As a Goldman banker, Mr Hu helped to restructure China's biggest financial services companies, including Industrial and Commercial Bank of China and Ping An Insurance Group.
He set up Primavera in 2010 and now helps to manage $8bn in funds. He has been carving out a niche for the group as the go-to firm for domestic entrepreneurs, state enterprises and even foreign investors looking for strategic help.
In September, Yum Brands selected Primavera and Ant Financial Services Group, Alibaba's payments services arm, to take a 4 per cent pre-IPO stake in its spin-off, Yum China Holdings.
Mr Hu was named the board chairman of Yum China, which operates more than 7,600 KFC and Pizza Hut restaurants in the mainland.
Investing with China's over-cashed private equity and venture capital world is a challenge, especially at a time when a regulatory clampdown in China and rising protectionist rhetoric globally mean most firms are scouting for domestic opportunities rather than overseas ones.

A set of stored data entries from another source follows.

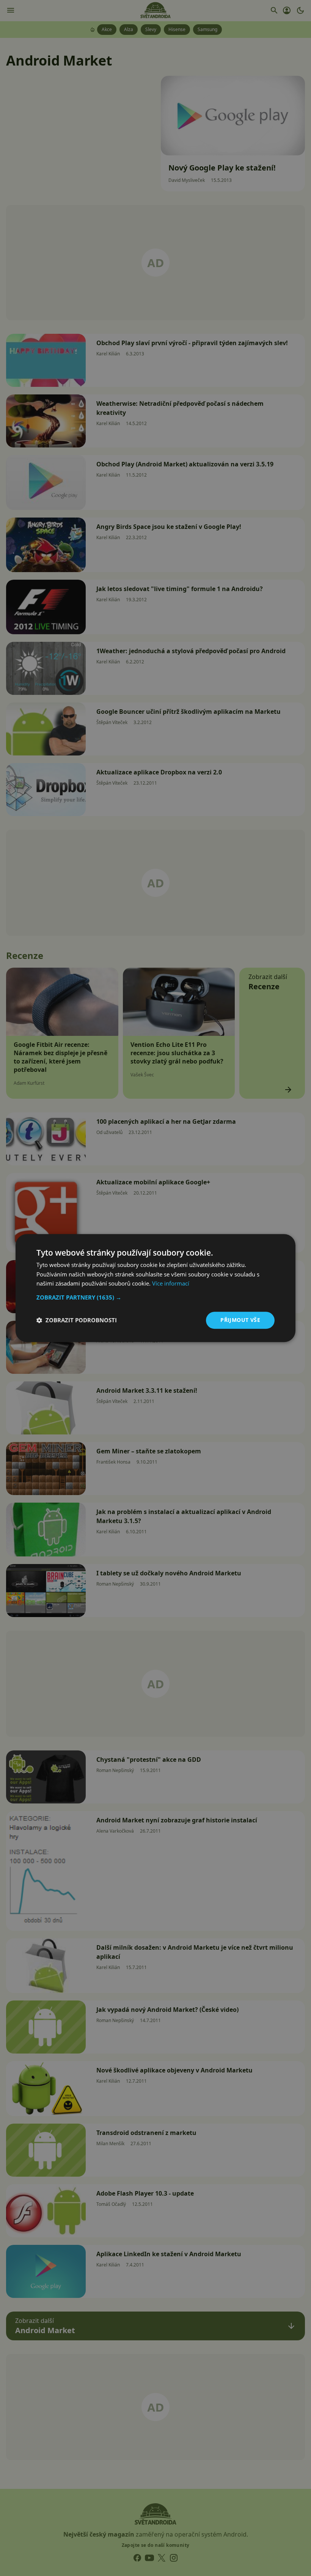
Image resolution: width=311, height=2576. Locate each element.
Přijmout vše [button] (240, 1319)
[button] (155, 1297)
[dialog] (155, 1288)
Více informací (170, 1283)
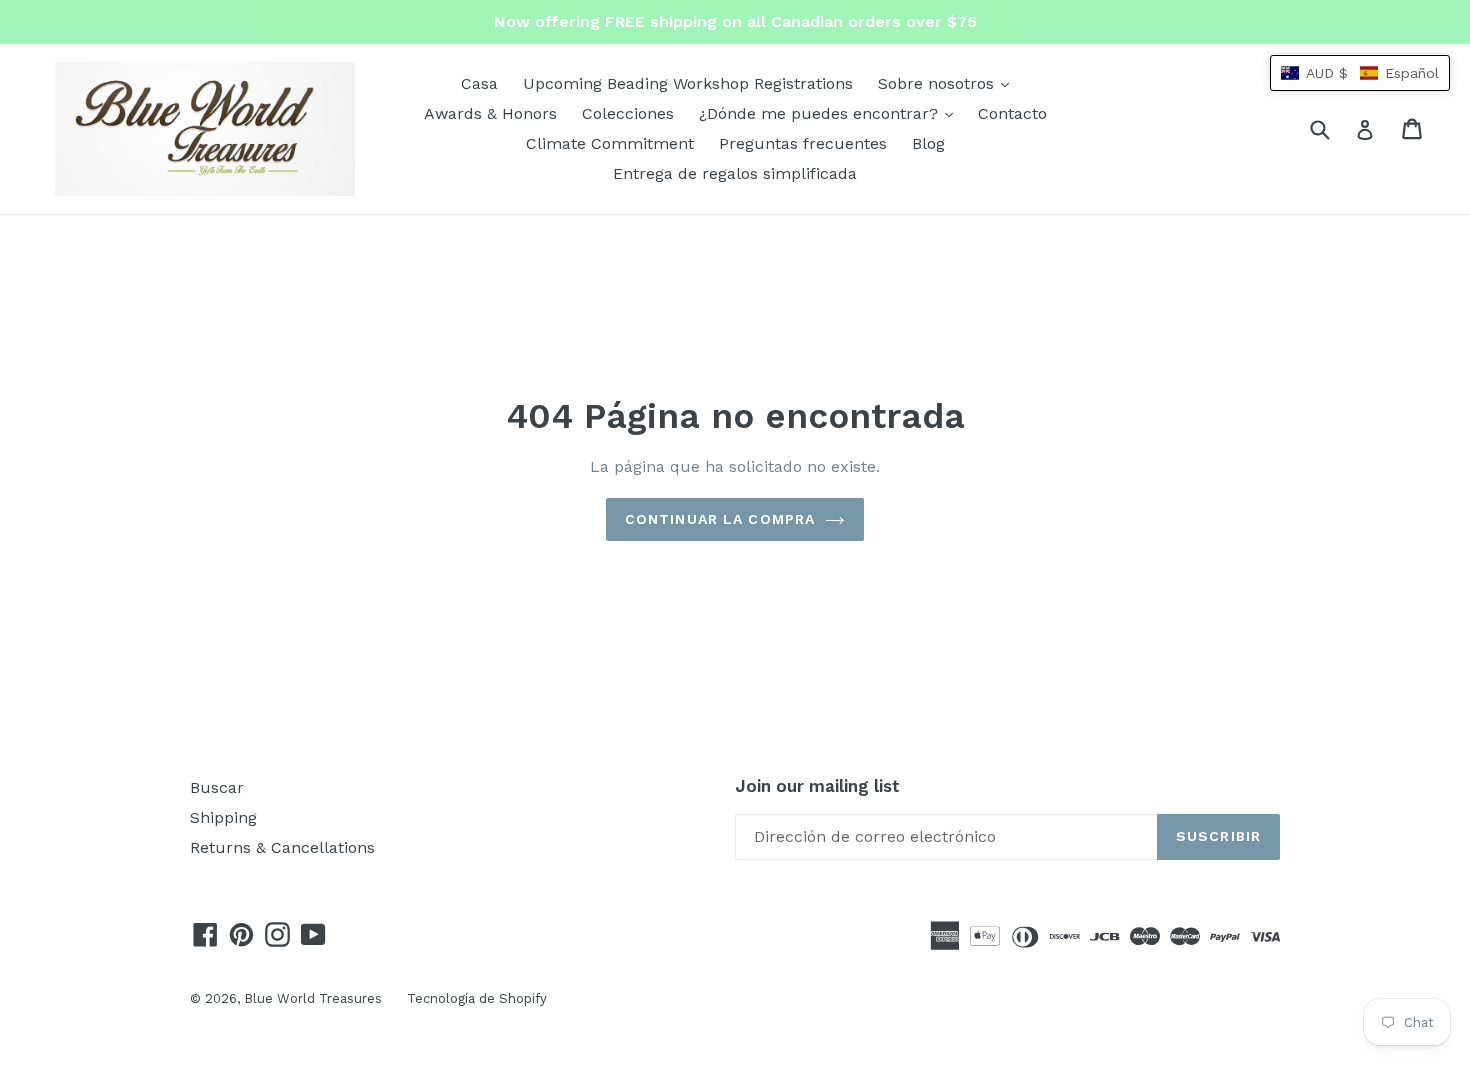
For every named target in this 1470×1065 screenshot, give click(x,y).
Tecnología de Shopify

"There's a lot of capital sloshing around," says Mr Hu. "Managers are aggressively chasing certain deals and valuations have been driven too high."
PricewaterhouseCoopers estimates fundraising increased 48 percent last year to $72.5bn.
"It's inevitable that mistakes will be made," Mr Hu says.
Mr Hu set up Primavera with the former Goldman Sachs managing directors Haitao Zhai, Kenneth Wong and William Wong. Its limited partners include institutional investors such as Second Swedish National Pension Fund, Pennsylvania State Employees' Retirement System, Taiwan Semiconductor Manufacturing, Finland's Varma Mutual Pension Insurance, Metlife, State Street, AIA Group and Bank of China.
The firm's top deals include being an anchor pre-IPO investor in Alibaba, and taking stakes in its sister companies, including Alipay and Cainiao, an Alibaba-backed logistics company.
Mr Hu grew up in rural Hunan and in 1978 participated in China's first university entrance examinations after the Cultural Revolution. He was admitted to the prestigious Tsinghua University and later earned a doctorate at Harvard University.
"It was a one-in-a-million chance," says Mr Hu, who was only 15 years old at the time.
His 14-year career at Goldman Sachs – first as a regional economist, and later as a top deals' adviser and regional chairman – gave him a front-row seat in the most momentous period in China's economic reform. He was a principle banker in the listings of Ping An, ZTE and Bank of China. The restructuring of ICBC was a single defining experience, he says.
"It is the biggest bank of China, the stakes were so much higher and the obstacles were much greater," says Mr Hu, who pushed Goldman Sachs to invest in ICBC, rather than act as an adviser.
At a time when many investors were sceptical, he was willing to push forward, says ICBC's former chairman Jiang Jianqing.
"I met with more than 40 well-known domestic and foreign bankers and executives to talk about investing in ICBC, but their response was generally cold," says Mr Jiang.
Mr Hu maintains that China still "punches below its weight" - even after an unprecedented corporate buying spree - and over time it will be a big capital exporter to the world.
"There's still interest and appetite for Chinese companies to do deals in global markets," he says.
"But in the near term, capital controls and uncertainty about protectionism are significant hurdles to overcome."